The gay New Zealand man who defrauded his employer and the Queensland taxpayer for almost 17 million dollars still owes the government 8.5 million under a court order to recover proceeds of crime. All of his lavish possessions were sold at a fraction of their value in an attempt to recorder this money, which included the sale of Morehu-Barlow’s waterfront home and countless expensive items ranging from televisions, an extensive range of cars, and a life-sized replica of a black stallion.
Posing as a Tahitian prince, Joel Morehu-Barlow was sentenced to fourteen years in prison for offences such as forgery, posting drugs, aggravated fraud and more. He was sentenced in 2013 and is eligible for parole this coming December.
Queensland Opposition Leader Lawrence Springborg says that recovering Morehu-Barlow’s debt would be rightful justice.

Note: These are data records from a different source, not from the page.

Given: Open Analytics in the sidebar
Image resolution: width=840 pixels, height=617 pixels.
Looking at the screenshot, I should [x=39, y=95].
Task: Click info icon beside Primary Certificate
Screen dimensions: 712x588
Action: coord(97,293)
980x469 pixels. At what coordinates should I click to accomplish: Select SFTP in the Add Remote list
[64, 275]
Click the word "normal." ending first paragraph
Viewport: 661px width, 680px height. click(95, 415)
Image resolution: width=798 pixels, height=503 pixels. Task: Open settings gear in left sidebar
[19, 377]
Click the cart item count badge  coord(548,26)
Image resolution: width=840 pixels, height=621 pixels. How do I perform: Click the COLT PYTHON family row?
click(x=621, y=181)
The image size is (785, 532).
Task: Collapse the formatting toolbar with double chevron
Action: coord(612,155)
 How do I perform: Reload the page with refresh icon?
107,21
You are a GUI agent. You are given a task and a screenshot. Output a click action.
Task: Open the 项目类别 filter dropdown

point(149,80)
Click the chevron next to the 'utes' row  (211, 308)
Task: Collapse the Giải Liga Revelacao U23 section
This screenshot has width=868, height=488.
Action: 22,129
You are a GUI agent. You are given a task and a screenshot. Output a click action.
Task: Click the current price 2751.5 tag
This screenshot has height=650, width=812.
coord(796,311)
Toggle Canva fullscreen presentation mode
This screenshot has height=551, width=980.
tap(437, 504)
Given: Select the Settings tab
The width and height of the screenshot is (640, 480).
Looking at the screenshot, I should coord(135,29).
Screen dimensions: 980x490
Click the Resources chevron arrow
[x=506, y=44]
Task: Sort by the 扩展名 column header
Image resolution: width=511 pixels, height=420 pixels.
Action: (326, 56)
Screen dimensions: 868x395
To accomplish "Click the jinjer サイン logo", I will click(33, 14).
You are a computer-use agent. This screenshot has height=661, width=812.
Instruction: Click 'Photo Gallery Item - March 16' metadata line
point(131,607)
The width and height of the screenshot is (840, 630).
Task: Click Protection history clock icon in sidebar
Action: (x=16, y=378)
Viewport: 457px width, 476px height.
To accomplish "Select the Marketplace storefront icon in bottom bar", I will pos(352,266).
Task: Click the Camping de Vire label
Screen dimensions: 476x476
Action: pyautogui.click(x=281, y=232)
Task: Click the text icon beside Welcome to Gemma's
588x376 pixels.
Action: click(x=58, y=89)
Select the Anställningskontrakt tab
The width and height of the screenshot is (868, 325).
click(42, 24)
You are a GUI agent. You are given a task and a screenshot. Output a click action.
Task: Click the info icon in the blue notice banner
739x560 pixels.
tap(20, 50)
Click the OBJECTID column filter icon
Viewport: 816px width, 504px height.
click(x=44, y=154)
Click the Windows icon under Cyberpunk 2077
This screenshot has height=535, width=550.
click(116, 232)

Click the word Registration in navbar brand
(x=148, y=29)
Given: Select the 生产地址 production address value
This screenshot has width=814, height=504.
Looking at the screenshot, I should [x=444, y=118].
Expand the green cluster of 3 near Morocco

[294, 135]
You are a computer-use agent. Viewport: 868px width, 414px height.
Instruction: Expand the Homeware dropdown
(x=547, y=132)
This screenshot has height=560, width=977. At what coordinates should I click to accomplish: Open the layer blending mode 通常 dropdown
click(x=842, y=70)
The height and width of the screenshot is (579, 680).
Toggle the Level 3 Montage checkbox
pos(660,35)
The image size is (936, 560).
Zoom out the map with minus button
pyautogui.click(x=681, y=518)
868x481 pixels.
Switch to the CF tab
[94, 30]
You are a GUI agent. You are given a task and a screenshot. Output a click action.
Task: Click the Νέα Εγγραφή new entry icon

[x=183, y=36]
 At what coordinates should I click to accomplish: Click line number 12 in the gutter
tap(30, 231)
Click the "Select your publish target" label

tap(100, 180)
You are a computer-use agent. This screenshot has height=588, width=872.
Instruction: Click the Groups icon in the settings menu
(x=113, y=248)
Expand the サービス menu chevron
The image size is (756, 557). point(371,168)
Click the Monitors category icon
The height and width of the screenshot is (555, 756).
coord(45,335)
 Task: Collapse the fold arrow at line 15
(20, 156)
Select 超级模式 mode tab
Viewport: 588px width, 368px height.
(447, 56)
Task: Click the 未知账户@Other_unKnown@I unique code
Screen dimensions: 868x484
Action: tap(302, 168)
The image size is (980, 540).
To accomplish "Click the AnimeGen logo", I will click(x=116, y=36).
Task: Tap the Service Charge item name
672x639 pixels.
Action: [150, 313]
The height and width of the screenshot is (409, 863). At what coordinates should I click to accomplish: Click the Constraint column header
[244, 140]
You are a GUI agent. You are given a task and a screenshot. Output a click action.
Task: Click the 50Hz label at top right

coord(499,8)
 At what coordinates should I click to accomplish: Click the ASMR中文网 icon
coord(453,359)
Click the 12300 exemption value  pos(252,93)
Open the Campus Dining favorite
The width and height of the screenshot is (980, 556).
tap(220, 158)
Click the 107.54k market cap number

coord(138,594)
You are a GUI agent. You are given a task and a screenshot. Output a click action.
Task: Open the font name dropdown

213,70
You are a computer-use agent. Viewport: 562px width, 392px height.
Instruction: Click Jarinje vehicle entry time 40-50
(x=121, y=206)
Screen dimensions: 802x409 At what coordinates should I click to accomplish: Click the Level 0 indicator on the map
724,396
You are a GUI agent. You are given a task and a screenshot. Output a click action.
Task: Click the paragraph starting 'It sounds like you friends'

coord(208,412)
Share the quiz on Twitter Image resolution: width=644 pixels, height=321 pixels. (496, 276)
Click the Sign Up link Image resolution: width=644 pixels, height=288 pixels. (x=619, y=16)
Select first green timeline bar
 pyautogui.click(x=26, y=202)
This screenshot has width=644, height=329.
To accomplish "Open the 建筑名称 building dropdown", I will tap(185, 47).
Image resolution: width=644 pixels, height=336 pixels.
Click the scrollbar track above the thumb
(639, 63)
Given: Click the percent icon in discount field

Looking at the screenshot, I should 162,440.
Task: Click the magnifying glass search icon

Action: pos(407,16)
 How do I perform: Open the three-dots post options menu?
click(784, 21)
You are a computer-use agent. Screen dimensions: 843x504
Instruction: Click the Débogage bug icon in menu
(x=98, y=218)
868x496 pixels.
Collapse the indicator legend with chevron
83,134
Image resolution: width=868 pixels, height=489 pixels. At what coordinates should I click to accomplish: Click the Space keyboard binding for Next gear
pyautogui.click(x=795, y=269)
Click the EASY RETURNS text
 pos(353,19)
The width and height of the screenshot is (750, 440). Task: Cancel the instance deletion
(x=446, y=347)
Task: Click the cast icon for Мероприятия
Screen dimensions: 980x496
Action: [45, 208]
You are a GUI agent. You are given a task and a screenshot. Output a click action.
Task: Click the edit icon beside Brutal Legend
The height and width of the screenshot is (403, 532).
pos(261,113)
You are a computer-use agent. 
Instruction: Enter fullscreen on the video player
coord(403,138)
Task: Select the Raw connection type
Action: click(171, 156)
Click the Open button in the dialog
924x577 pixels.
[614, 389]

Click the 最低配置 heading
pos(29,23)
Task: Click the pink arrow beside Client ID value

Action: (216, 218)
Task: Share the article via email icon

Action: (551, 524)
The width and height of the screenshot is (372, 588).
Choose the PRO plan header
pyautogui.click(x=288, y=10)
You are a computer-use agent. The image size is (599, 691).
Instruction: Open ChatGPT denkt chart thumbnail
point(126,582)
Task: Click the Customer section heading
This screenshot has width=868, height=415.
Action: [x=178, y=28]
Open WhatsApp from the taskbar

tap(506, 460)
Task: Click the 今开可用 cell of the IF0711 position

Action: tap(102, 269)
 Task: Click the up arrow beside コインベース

“It would be unjust to simply excuse and write off the debt of someone like Joel Barlow who deliberately and deceitfully went out of his way to defraud taxpayers and deprive Queenslanders of much-needed health services,” Mr Springborg told The Australian.
However Brisbane lawyer and Australian Council for Civil Liberties president Terry O’Gorman believes that the debt of Morehu-Barlow should be suspended on account of the fact that he has no further assets to sell in order to recuperate the funds which were initially meant to charity organisations.
“I think they have got to enter into an agreement allowing him to get on with his life,” Mr O’Gorman said.
If Morehu-Barlow is granted parole, he is likely to be indebted to the Queensland government for the rest of his life.